Studying Religion in Culture. That’s what we emphasize in the Department of Religious Studies at the University of Alabama. As opposed to seeing religion as set apart and periodically interacting with other items of culture–as typically implied by the more common “religion and culture” or “politics and religion”–work in the Department highlights the manner in which those behaviors and institutions named as religion are elements of ordinary cultural practices.
To serve not only the needs and interests of our students but also the wider University as well as the local Alabama community, the Department of Religious Studies hosts a number of lectures each semester.
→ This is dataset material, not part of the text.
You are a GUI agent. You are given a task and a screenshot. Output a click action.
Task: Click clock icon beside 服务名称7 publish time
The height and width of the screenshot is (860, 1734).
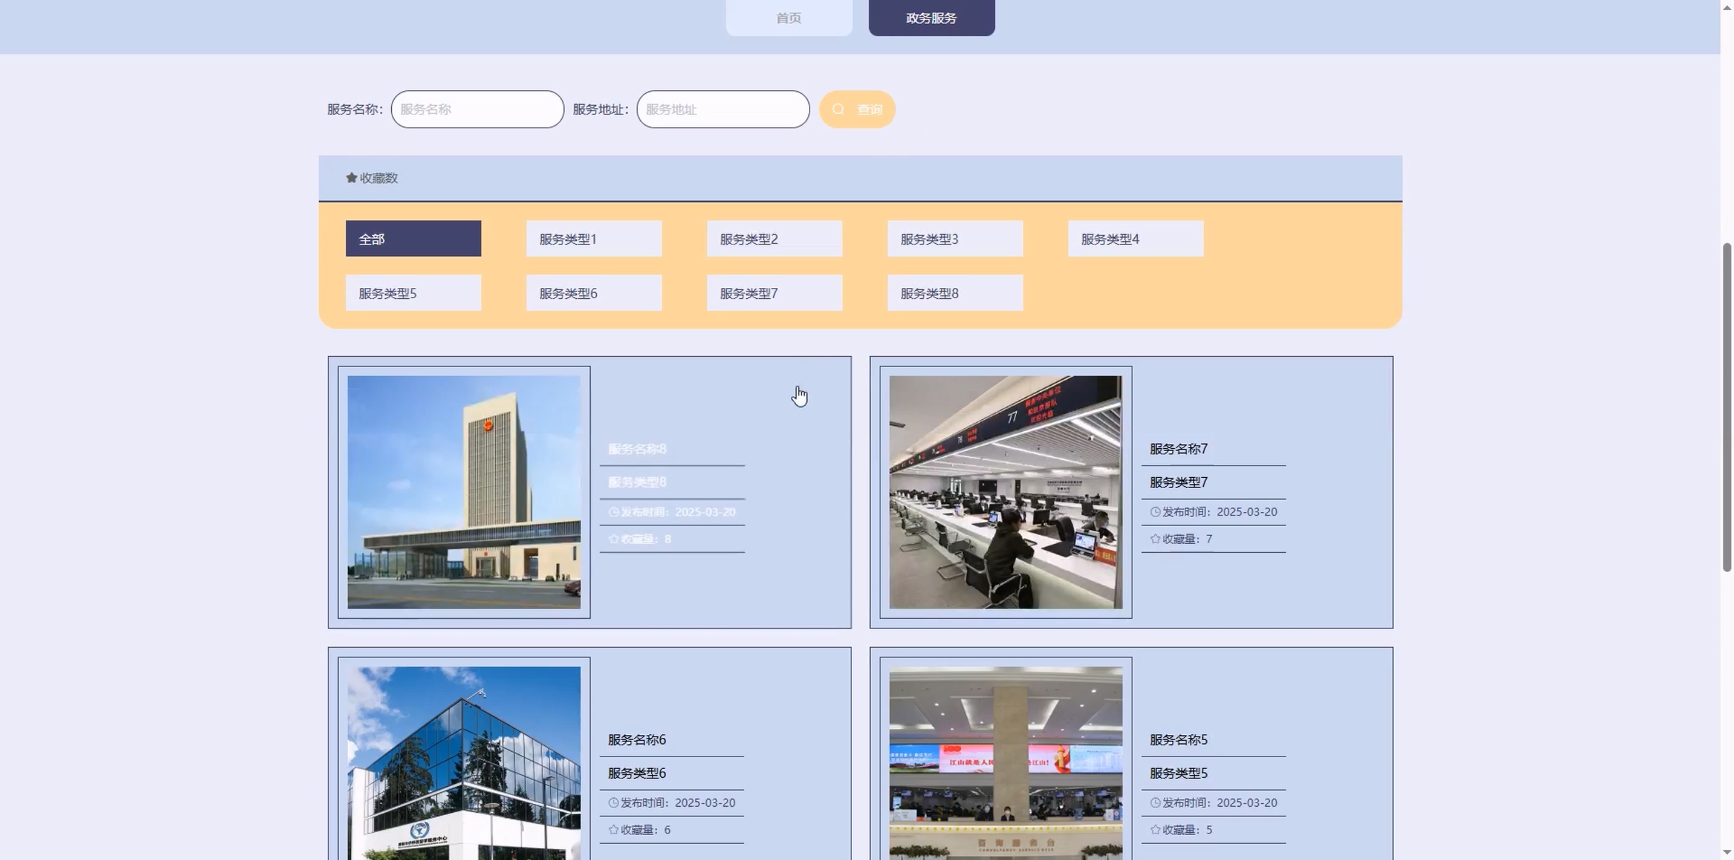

In part, this site facilitates discussion about those lectures both before and after they take place: the Aronov Lecture (begin in 2001-2) each year introduces to the University of Alabama community a nationally recognized scholar of religion who is capable of reflecting on issues of wide relevance to scholars from across the humanities and social sciences; the Day Lecture (begun in 2013-14) focuses on the study of religion in popular culture; and the Religion in Culture series provides a venue for local and visiting scholars to address the role played by religious beliefs and practices in creating and contesting culture.
But this site also provides a venue not just for our faculty and students but also our graduates and graduate teaching assistants (GTA) to draw upon their expertise to make contributions to contemporary debates concerning the study of both the past and present, in order to demonstrate the contributions to be made by that broad grouping of disciplines known as the liberal arts. Each of the four above-named groups have their own blog on this site; but, inasmuch as the posts may overlap thematically they are also categorized and tagged so that those who are all posting on related topics will intersect for readers.
We hope that the site provokes a new thought or two and elicits some engaging responses from readers along the way.